* _Qué hacer_
Prolonga el texto sobre Cataluña, el Rosellón y la unidad peninsular a partir de su última oración.

* _Texto para revisar_
◆ ◆ ◆

Marcelino Menéndez y Pelayo
Cultura Española, Madrid, 1941
- Dela tierra catalana
- a) La que Dios no bendijo
Cataluña y Provenza estaban por sus orígenes íntimamente enlazadas. Juntas formaron parte del primitivo reino visigodo. Juntas entraron en la unidad del imperio franco. Juntas lograron, bajo los débiles sucesores de Carlo Magno, independencia de hecho y positiva autonomía. La corrupción de la lengua latina se verifico en ambas de análogo modo. Los enlaces matrimoniales, los pactos y alianzas contribuyeron a estrechar más las relaciones entre ambos pueblos, y bien puede decirse que los dos formaron uno solo, desde el casamiento de Ramón Berenguer III con la condesa doña Dulcia (año 1112), hasta los tiempos de D. Jaime el Conquistador, en que la incipiente e nacionalidad catalano-meridional, que Dios no bendijo, según la enérgica expresión de Milá, quedó definitivamente rota, abriendo paso a la gloriosa nacionalidad catalano-aragonesa, detenida hasta entonces en su progreso por la atención preferente que sus monarcas concedían a las cuestiones de sus vasallos del otro lado del Pirineo (1).
El Rosellón tan afrancesado ahora, era entonces firme antemural de España en los Pirineos orientales, y se distinguía por su aversión los franceses. Cuando en Julio de 1462 el ejército de Luis XI Invadió aquel Condado, el Obispo de Elna y los cónsules de Perpiñán resp?ndieron a las intimaciones del Conde de Foix que «primero se darían al turco que al rey de Francia». Empeñada o hipotecada por Juan II aquella parte de sus dominios, los roselloneses no cesaron de conspirar contra sus nuevos Señores, y buscaron la protección de Enrique IV de Castilla, haciéndole saber que estaban resueltos a renovar en los franceses la espantosa matanza de las vísperas sicilianas. «Una administración deplorable (dice el historiador francés que mejor ha tratado de estos acontecimientos), agravada por una política de extrema inconstancia, llevó hasta el paroxismo la aversión que los roselloneses profesaban al invasor, dando a esta aversión las proporciones de un verdadero odio nacional.» (Vid. Calmette, Luis XI, Jean II et la Révolution Catalane, págs. 137, 184, 350).
La idea de la unidad peninsular, favorecida por el espíritu del Renacimiento, había germinado en muchos espíritus, y dió grande apoyo a la añil política de Don Juan II y del Rey Católico. Expresión valiente de este españolismo son las palabras del gerundense D. Juan Margarit al recibir la noticia del alzamiento de Elna por el rey de Aragón: «Justum videtur quod Francia relin quatur Gallicis et Hispania Hispanis, et utinam fiat pax in diebus nostris.» (Templum Domini, ed. del P. Fita, página 28.) (2).

◆ ◆ ◆

* _Registros seleccionados_
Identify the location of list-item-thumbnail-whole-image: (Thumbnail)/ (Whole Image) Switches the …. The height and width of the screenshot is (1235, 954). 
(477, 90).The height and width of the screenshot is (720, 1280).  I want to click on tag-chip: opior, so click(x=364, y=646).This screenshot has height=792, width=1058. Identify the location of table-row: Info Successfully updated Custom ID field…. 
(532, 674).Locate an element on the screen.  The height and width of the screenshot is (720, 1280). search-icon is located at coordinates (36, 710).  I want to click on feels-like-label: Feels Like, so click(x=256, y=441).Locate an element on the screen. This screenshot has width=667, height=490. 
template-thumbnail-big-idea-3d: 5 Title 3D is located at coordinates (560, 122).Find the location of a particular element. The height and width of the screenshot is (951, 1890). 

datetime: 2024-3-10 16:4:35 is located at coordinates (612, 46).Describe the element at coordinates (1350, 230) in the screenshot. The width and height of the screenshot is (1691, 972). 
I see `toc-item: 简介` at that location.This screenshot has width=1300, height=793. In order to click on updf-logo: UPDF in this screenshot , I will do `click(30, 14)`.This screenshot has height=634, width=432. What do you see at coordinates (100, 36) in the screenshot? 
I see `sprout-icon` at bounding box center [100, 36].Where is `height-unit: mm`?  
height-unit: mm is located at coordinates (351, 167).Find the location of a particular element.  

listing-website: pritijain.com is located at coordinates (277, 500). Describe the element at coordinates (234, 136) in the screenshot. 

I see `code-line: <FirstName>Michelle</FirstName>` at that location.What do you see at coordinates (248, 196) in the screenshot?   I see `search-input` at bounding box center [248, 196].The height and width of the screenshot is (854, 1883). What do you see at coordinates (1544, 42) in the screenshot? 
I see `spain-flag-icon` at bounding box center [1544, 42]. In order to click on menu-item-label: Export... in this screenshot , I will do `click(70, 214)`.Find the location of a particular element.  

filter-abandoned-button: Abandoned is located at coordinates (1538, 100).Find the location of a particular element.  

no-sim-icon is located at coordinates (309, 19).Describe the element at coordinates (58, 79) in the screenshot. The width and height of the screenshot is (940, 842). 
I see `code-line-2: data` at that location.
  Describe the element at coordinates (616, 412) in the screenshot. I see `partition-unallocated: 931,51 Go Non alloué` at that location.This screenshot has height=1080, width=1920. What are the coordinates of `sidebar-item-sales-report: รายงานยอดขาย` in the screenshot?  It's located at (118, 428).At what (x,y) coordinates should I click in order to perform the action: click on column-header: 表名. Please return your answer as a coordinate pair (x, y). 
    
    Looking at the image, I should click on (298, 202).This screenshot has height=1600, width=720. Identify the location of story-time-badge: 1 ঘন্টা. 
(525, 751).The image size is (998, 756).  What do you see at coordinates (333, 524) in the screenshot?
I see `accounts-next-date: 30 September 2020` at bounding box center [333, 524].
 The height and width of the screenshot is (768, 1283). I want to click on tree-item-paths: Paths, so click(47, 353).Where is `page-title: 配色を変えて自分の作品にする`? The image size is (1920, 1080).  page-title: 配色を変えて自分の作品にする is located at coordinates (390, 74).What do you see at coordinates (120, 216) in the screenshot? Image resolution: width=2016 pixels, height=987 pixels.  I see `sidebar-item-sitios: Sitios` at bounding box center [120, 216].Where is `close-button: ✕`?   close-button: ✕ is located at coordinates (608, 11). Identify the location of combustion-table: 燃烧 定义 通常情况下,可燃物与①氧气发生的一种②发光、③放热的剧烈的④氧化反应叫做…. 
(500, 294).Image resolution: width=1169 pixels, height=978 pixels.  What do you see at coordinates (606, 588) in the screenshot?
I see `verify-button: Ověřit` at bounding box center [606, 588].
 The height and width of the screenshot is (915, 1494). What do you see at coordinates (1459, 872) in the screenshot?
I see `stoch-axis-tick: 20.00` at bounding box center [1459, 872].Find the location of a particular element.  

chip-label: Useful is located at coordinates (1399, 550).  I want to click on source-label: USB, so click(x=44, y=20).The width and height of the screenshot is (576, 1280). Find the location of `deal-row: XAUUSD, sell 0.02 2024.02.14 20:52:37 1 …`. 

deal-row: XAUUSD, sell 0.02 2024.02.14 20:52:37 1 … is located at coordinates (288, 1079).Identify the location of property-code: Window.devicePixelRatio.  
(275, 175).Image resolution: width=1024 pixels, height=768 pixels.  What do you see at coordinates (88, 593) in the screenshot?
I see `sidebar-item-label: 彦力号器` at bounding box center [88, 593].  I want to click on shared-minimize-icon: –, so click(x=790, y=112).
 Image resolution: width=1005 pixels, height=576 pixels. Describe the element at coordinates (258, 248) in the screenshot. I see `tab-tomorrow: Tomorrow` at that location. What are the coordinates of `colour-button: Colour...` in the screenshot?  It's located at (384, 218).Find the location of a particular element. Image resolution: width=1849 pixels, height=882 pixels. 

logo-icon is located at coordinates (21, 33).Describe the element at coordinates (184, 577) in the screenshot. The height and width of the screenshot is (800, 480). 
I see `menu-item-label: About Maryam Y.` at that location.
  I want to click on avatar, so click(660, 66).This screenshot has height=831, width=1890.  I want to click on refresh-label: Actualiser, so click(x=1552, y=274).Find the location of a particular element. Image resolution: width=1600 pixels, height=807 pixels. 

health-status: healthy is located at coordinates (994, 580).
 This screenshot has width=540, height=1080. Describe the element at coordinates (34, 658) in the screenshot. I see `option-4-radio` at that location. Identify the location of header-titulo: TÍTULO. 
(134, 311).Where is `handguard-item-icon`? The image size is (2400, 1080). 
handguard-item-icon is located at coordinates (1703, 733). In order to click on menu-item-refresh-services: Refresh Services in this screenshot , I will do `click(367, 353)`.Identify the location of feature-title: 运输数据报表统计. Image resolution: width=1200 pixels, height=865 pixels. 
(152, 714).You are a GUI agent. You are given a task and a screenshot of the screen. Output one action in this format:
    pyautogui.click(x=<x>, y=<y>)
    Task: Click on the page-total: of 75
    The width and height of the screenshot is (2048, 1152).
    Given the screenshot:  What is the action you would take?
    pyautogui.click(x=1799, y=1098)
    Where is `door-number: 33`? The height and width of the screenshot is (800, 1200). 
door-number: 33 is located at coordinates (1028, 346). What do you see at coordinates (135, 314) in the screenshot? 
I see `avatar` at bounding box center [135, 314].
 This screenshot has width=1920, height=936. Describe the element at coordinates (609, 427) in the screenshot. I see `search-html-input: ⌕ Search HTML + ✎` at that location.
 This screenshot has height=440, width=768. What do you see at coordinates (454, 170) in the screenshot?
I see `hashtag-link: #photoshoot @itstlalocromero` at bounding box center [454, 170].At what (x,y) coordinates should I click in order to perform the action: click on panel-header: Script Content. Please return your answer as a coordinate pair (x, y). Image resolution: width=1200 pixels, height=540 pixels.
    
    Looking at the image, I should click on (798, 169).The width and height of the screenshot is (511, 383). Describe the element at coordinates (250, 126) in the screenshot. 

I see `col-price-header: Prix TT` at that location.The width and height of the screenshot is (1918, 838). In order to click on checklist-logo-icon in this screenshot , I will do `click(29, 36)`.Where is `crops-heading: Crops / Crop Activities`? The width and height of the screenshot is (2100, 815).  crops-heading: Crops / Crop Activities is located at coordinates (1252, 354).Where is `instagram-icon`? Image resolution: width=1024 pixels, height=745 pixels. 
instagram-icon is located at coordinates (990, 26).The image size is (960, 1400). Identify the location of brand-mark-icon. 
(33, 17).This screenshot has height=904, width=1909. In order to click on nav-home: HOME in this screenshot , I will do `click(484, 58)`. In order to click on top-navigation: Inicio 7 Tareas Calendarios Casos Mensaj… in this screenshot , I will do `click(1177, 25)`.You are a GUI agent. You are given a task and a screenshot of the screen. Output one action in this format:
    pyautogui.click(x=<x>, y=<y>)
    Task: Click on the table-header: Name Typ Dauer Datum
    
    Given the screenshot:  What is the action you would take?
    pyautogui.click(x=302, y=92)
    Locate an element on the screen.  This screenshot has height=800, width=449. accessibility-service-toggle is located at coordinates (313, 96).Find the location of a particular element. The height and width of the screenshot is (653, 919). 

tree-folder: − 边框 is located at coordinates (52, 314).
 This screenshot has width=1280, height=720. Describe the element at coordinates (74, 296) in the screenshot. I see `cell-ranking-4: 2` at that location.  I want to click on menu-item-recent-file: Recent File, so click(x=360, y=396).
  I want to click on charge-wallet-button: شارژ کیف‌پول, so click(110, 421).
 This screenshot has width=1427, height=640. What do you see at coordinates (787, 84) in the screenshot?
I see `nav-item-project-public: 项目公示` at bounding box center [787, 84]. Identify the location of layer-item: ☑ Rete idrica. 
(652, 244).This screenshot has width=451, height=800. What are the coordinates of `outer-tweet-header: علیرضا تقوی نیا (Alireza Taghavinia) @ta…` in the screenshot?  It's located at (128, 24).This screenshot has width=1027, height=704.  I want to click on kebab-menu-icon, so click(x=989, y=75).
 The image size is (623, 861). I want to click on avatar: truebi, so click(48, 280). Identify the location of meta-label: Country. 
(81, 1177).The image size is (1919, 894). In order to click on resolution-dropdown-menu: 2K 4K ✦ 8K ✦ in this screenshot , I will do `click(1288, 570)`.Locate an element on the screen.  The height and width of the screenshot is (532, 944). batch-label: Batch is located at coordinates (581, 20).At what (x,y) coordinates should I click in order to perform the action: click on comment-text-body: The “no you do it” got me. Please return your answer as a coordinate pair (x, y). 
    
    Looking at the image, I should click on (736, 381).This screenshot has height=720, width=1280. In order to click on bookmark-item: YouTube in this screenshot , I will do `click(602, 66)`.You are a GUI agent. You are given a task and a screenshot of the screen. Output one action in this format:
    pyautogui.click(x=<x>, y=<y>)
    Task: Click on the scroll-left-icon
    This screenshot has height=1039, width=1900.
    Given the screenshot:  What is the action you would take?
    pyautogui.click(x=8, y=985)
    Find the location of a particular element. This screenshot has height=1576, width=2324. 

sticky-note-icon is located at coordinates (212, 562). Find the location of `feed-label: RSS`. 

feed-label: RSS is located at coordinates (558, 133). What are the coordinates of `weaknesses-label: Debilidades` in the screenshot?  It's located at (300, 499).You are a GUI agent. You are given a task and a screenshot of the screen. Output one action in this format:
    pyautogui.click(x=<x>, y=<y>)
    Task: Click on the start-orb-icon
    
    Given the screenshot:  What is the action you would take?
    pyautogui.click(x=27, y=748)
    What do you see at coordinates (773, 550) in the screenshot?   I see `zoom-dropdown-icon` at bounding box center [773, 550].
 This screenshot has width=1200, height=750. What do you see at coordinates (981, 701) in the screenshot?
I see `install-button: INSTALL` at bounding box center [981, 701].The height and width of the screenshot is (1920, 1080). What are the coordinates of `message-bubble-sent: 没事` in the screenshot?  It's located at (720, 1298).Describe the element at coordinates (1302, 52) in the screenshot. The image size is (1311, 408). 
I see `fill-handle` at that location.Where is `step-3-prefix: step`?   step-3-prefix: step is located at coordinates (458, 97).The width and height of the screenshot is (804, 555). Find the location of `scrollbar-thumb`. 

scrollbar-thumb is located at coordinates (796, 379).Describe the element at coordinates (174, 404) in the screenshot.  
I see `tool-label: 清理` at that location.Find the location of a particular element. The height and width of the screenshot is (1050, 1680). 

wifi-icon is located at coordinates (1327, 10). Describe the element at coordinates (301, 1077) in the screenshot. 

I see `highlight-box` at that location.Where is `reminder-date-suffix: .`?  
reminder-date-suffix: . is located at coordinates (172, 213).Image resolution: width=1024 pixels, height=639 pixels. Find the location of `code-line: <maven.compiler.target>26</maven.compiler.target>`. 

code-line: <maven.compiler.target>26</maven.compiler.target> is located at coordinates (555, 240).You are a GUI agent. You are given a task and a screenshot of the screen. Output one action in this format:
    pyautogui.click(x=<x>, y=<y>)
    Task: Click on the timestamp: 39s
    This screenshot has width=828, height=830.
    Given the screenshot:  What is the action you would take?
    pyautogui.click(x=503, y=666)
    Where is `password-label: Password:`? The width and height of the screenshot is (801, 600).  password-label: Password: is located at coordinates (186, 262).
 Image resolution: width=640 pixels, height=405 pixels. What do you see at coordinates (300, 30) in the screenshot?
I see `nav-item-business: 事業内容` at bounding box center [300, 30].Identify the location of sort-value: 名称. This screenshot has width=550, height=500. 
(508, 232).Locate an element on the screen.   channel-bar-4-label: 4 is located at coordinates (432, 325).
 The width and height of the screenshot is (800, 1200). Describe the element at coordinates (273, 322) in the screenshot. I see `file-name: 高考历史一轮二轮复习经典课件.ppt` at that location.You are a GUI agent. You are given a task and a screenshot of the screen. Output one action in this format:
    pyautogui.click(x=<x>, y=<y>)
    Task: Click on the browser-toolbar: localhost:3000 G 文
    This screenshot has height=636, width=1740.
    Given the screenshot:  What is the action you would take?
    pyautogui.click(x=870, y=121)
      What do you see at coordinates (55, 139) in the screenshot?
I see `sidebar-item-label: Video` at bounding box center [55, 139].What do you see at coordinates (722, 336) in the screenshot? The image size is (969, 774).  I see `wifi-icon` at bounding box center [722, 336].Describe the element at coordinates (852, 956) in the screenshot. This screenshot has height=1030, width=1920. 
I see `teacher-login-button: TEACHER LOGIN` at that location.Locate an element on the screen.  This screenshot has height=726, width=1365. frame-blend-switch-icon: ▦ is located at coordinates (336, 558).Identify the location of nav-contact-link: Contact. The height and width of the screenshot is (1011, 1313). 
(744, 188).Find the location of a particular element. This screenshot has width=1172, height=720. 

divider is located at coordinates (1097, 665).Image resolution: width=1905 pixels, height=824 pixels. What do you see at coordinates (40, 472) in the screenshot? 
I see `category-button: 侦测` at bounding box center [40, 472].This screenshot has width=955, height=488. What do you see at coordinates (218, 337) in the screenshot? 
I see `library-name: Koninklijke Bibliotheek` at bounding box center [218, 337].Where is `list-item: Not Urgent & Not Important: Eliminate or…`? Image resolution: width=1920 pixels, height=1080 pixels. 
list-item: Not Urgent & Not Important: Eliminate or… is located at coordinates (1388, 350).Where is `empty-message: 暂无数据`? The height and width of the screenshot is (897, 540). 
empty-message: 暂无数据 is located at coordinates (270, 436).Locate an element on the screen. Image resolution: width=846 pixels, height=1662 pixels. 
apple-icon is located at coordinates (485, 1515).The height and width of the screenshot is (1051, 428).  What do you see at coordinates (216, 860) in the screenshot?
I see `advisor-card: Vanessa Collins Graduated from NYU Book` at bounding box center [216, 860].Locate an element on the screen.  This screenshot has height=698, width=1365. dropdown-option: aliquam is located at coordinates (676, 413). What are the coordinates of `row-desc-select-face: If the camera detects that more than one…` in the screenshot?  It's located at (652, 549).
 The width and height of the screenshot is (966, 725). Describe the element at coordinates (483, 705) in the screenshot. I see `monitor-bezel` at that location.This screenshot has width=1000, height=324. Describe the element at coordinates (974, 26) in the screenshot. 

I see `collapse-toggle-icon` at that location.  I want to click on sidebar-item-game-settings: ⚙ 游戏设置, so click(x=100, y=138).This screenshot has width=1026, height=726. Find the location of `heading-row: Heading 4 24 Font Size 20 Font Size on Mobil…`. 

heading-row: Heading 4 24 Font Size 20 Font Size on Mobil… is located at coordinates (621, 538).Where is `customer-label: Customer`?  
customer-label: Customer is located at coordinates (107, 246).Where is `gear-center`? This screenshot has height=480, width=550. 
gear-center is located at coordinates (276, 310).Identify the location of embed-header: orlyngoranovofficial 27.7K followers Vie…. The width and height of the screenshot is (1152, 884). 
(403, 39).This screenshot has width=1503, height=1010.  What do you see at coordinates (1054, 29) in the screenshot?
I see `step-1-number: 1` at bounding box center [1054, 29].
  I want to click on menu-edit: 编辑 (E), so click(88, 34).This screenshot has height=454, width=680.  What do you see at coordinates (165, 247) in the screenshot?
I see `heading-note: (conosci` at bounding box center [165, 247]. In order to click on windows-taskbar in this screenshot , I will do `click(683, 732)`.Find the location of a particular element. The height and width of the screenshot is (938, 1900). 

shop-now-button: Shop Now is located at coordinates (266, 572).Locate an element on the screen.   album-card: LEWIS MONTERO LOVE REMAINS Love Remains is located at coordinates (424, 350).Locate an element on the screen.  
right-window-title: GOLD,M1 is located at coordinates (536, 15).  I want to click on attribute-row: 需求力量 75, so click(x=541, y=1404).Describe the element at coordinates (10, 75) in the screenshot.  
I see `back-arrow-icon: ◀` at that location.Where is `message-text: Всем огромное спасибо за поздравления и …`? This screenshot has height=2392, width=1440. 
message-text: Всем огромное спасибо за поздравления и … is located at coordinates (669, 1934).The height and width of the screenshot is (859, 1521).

◆ ◆ ◆

* _Respuesta del ejercicio_
Entonces también la lengua catalana, rompiendo las ligaduras que por tanto tiempo la habían tenido sujeta a la imitación provenzal, aparece como lengua adulta y distinta, y se prepara a dar la ley a las tierras y a los mares, no con frívolos cantos de amor, sino con la voz potente de sus legisladores, de sus cronistas y de sus filósofos (3).
Lengua ciertamente grandiosa y magnífica, puesto que no le bastó servir de instrumento a los más ingenuos y pintorescos cronistas de la Edad Media, ni dar carne y vestidura al pensamiento espiritualista de aquel gran metafísico del amor, que tanto escudriñó en las soledades del alma propia, ni le bastó siquiera dar leyes al mar y convertir a Barcelona en otra Rodas, sino que tuvo otra gloria mayor, también malamente olvidada por sus panegirista: la de haber sido la primera entre todas las lenguas vulgares que sirvió para la especulación filosófica, heredando en esta parte al latín de las escuelas mucho antes que el italiano, mucho antes que el castellano y mucho antes que el francés. Tenemos en España esta doble gloria que ningún otro de los romances neolatinos puede disputarnos. En castellano hablaron por primera vez, las matemáticas y la Astronomía, por boca de Alfonso el Sabio. En catalán habló por primera vez la Filosofía, por boca de Ramón Lull.» (4).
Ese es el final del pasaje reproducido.